Selma Çilek Çiftçi: "İşim Benim Her şeyim"
Başarılı genç tasarımcı Selma Çilek Çiftçi ile Bebek'teki tarihi binada hayata geçirdiği 2 katlı showroom'unda bir araya geldik.
Selma Çilek Çiftçi'nin en sevdiği yer, Bebek'teki showroom'unun üst katındaki toplantı odası. Burada çalışma masasında vakit geçirmeyi çok seviyor, çizimlerini burada yapıyor ve her gün ofise girer girmez ilk işinin bu köşeye oturarak, günlük işlerini organize etmek olduğunu söylüyor. Selma Hanım bu odanın en çok ışıklı, havadar oluşunu seviyor ve kahvesini içerek güne başlamanın günün en tatlı anlarından biri olduğunu söylüyor.
"6 yıldır moda dünyasındayım ve ilk günden beri Bebek'teyim. O yüzden buranın benim için önemi çok büyük. Bebek'i zaten her zaman çok seviyordum ve ofisimin Bebek'te olması çok güzel. Denize yakın olduğum için ayrıca huzurlu ve dingin oluyorum. Son zamanlarda sokağımızda moda markaları arttı ve burası da bir moda sokağı gibi oldu."
"Ofiste motivasyonumu artırmak için kahvemı alırım, güzel, sakin bir müzik açarım. Yağmur ve kapalı bir hava yoksa benim için motivasyon yüksek olur, güneş ışığıyla benim de enerjim yükseliyor. Benim için en önemli şey ışık"
"Ofisimin olduğu bina tarihi olduğu için dairemde fazla bir oynama yapmadım; dokusunu bozmadan dekore ettik. Yüksek tavanlı, ferah ve ışığı çok iyi alan bir ofis ortamımız var. Renklerde de bej, açık pembe gibi soft renkleri tercih ettim. Pirinçlerle de renklendirdim."
"İşim benim hayatımdaki her şey... Hem işim hem hobim; Kısacası hayatımın tam ortasına oturuyor. Çok sevdiğim bir işi yapıyorum ve hiçbir zaman sıkılmıyorum. Zamanımın yüzde 90'ını işim dolduruyor ve nundan çok mutluyum."
Hamileliğimin 6. Ayına girdim, çok güzel gidiyor. Beni yormadı çok şükür; mide bulantısı, yorgunluk, uyku hali filan hiç olmadı. Son 3 ayım da böyle giderse çok iyi olacak. Şu sıralar oğlumun odasını hazırlıyoruz, ufak ufak heyecanlanmaya başladım."
"Şu sıralar Pre-Fall 2020 Sonbahar koleksiyonunu hazırlıyorum. Kasım ayının sonuna kadar onları Amerika'daki ajansıma göndereceğim. Aynı zamanda bir sonraki yazın siparişlerini topluyorum, onları üretime gireceğim. Çok yoğun tempoda çalışıyorum."

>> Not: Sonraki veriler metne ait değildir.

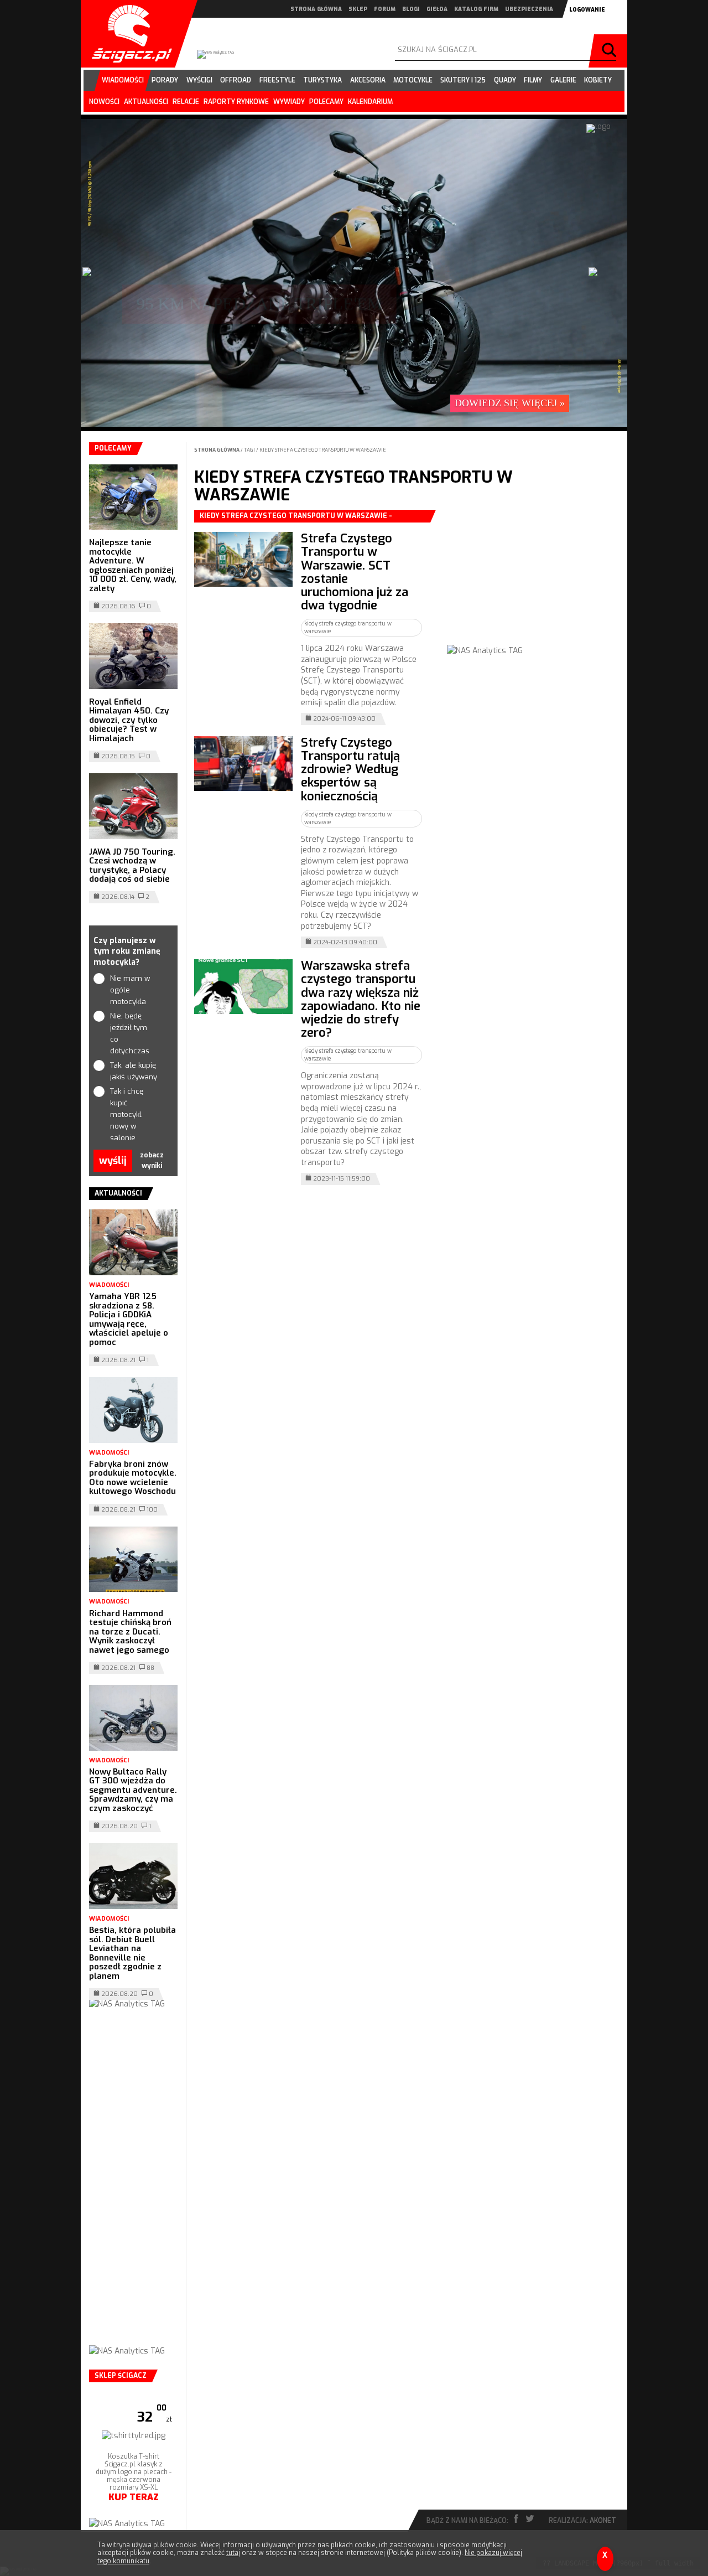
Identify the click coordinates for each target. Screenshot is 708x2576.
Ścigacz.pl (128, 34)
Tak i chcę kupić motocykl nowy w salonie (126, 1114)
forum (384, 9)
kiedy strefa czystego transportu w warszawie (322, 450)
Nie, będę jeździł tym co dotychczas (129, 1033)
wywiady (289, 101)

Ayşegül Afacan Köksal: "Verimli Bir çalışma Alanı oldu"
MyBestFriends markasının kurucusu ve kreatif direktörü Ayşegül Afacan Köksal ile Nişantaşı Abdi İpekçi Caddesi'nde yeni hayata geçirdiği çalışma ofisinde bir araya geldik.
MyBestFriends markasıyla sevilen tasarımlara imza atan Ayşegül Afacan Köksal, Nişantaşı'ndaki ofisini "burayı verimli bir çalışma alanı oluşturabilmek adına seçtim; ışığı, lokasyonu ve tarihi bir bina oluşu beni ve ekibimi çok heyecanlandırdı" sözleriyle tanımlıyor. Köksal, ofisinde en çok sevdiği köşenin doğal dokusuyla büyülendiği çalışma masası olduğunu belirtiyor ve genel olarak mekanın çabasız oluşturulmuş şıklığını, güneş enerjisini, sakinliğini çok sevdiğini söylüyor.
"Mekandaki akışın ve sirkülasyonun doğru bir enerji ile akması tüm tasarım ve üretim sürecini derinden etkiliyor. Kurgumuzu iyi yaptığımızda çalışma alanlarının işlevselliği artıyor, bu da başarıyı getiriyor. Benim ofiste motivasyon kaynağım düzen ve hız; dağınık ortamlarda verimli çalışamıyorum. Yerinde duramayan enerjimi kontrol etmenin tek yolu inanın bu..."
"Ekibim kendi kurallarını kendi belirliyor. Eğlenceli, pozitif ve samimi insanlar toplandı etrafımda; İşini doğru yapan, Mybestfriends markasına ve Mybestfriends kadınlarına inanan, çalışkan ve eğitimli insanlar ile çalışıyorum."
"Yeni başlangıçların, yeni hedeflerin daha büyük hayallerin Zemini olacağı için yeni ofisim beni çok mutlu ediyor. Ofisim benim için huzur ve konfor içinde sıkı Çalışmayı ifade ediyor."
"Mybestfriends'ın mimari kimliğini oluştururken 'zamansız sakinlikten ilham alan minimal bir mimari' mottosuyla yola çıktık. Tıpkı tasarımlarımda olduğu gibi mimari kimliğimizde de detaylar ile şaşırtmayı istedik. Kıyafetlere sakin bir background hazırlama fikri beni çok iyi ifade eden mimarım Aslı Baysan Birgen'e aitti. Doğru ışık, doğru enerjı ve işte buradayız."
"Benim için tasarım süreci sadece kıyafet tasarlamak değıl; Tüm işletme birimlerini sürekli olarak geliştirmeli, verimli stratejiler belirlemeli ve tüm süreçleri yeniden tasarlamalıyım. Bu yüzden iş günümü ekibim ile verimli çalışmak için saatlere bölüyorum; Tasarım, üretim, marketing, sosyal medya ve diğer süreçler ile tek tek ilgileniyorum. Benim için her gün iş günü çünkü yaratıcı sürecin nerede, ne zaman kimden ilham alacağı belli olmuyor."